Over the last decade, approximating functions in infinite dimensions from samples has gained increasing attention in computational science and engineering, especially in computational uncertainty quantification. This is primarily due to the relevance of functions that are solutions to parametric differential equations in various fields, e.g. chemistry, economics, engineering, and physics. While acquiring accurate and reliable approximations of such functions is inherently difficult, current benchmark methods exploit the fact that such functions often belong to certain classes of holomorphic functions to get algebraic convergence rates in infinite dimensions with respect to the number of (potentially adaptive) samples $m$. Our work focuses on providing theoretical approximation guarantees for the class of $(\boldsymbol{b},\varepsilon)$-holomorphic functions, demonstrating that these algebraic rates are the best possible for Banach-valued functions in infinite dimensions. We establish lower bounds using a reduction to a discrete problem in combination with the theory of $m$-widths, Gelfand widths and Kolmogorov widths. We study two cases, known and unknown anisotropy, in which the relative importance of the variables is known and unknown, respectively. A key conclusion of our paper is that in the latter setting, approximation from finite samples is impossible without some inherent ordering of the variables, even if the samples are chosen adaptively. Finally, in both cases, we demonstrate near-optimal, non-adaptive (random) sampling and recovery strategies which achieve close to same rates as the lower bounds.
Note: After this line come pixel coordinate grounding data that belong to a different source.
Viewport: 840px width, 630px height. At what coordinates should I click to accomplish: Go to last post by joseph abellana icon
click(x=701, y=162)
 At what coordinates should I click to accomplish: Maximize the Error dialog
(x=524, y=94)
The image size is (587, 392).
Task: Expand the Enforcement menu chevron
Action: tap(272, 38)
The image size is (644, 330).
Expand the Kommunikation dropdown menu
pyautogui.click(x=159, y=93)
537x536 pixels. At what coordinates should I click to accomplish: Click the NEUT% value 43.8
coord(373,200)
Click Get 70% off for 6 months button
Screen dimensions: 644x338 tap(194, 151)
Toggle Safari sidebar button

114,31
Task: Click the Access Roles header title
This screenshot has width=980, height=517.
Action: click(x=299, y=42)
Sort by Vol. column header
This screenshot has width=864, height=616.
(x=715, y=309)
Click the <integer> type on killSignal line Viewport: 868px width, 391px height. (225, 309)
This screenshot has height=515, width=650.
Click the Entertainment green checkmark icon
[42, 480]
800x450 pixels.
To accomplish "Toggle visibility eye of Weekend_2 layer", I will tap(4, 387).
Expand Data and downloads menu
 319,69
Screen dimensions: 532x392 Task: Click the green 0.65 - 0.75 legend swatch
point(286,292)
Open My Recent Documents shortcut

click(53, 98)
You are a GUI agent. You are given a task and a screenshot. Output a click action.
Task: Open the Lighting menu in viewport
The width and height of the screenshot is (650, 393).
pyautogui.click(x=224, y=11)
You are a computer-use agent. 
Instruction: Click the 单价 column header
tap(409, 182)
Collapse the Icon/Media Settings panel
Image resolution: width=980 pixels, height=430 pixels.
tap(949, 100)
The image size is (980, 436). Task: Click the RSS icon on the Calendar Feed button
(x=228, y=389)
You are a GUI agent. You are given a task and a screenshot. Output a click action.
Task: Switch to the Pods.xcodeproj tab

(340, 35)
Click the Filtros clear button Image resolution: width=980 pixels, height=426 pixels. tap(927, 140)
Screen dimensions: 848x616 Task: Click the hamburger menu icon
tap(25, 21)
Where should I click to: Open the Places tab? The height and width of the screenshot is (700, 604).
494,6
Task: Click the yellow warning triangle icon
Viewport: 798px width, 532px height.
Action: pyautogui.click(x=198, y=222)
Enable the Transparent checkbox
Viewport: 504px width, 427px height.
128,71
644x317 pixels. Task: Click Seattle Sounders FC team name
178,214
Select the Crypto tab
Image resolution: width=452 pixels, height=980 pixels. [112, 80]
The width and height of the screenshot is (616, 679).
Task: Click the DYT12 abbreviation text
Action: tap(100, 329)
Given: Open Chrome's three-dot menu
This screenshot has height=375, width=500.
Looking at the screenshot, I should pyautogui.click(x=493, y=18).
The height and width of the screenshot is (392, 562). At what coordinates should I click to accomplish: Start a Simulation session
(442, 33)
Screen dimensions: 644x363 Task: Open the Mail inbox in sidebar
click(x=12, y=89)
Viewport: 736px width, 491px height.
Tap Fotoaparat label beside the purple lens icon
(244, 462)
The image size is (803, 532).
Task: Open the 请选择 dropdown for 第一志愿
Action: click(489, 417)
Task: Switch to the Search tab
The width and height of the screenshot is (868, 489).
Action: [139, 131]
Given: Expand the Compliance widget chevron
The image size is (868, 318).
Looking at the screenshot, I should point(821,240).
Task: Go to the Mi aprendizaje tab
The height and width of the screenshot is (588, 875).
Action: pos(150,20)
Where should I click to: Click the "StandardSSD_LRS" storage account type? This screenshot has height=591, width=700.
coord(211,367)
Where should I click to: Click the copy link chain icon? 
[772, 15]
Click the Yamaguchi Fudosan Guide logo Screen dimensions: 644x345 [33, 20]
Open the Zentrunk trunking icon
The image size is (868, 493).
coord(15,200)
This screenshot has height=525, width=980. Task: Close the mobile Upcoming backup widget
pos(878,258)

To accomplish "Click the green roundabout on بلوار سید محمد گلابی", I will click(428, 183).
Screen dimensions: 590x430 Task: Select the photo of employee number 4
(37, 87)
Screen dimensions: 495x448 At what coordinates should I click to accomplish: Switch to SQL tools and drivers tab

翻译：近十年来，基于样本对无限维函数进行逼近在计算科学与工程领域（尤其是计算不确定性量化）中日益受到关注。这主要源于参数化微分方程解的泛函在化学、经济学、工程学和物理学等多个领域的重要性。尽管获取此类函数的精确可靠逼近本质上是困难的，但当前基准方法利用这些函数常属于特定全纯函数类这一特性，获得了关于（可能自适应的）样本数量$m$的代数收敛速度。本研究致力于为$(\boldsymbol{b},\varepsilon)$-全纯函数类提供理论逼近保证，证明这些代数收敛速度是巴拿赫值函数在无限维框架下的最优可能结果。我们通过将问题简化为离散形式，结合$m$-宽度、盖尔范德宽度与柯尔莫哥洛夫宽度理论建立下界。我们研究了两种情形：已知各向异性和未知各向异性，分别对应于变量相对重要性的已知与未知情况。本文的一个关键结论是：在后一种情形中，即使采用自适应采样，若无变量的内在排序，基于有限样本的逼近是无法实现的。最后，针对这两种情形，我们提出了近乎最优的非自适应（随机）采样与重构策略，其收敛速度与下界接近一致。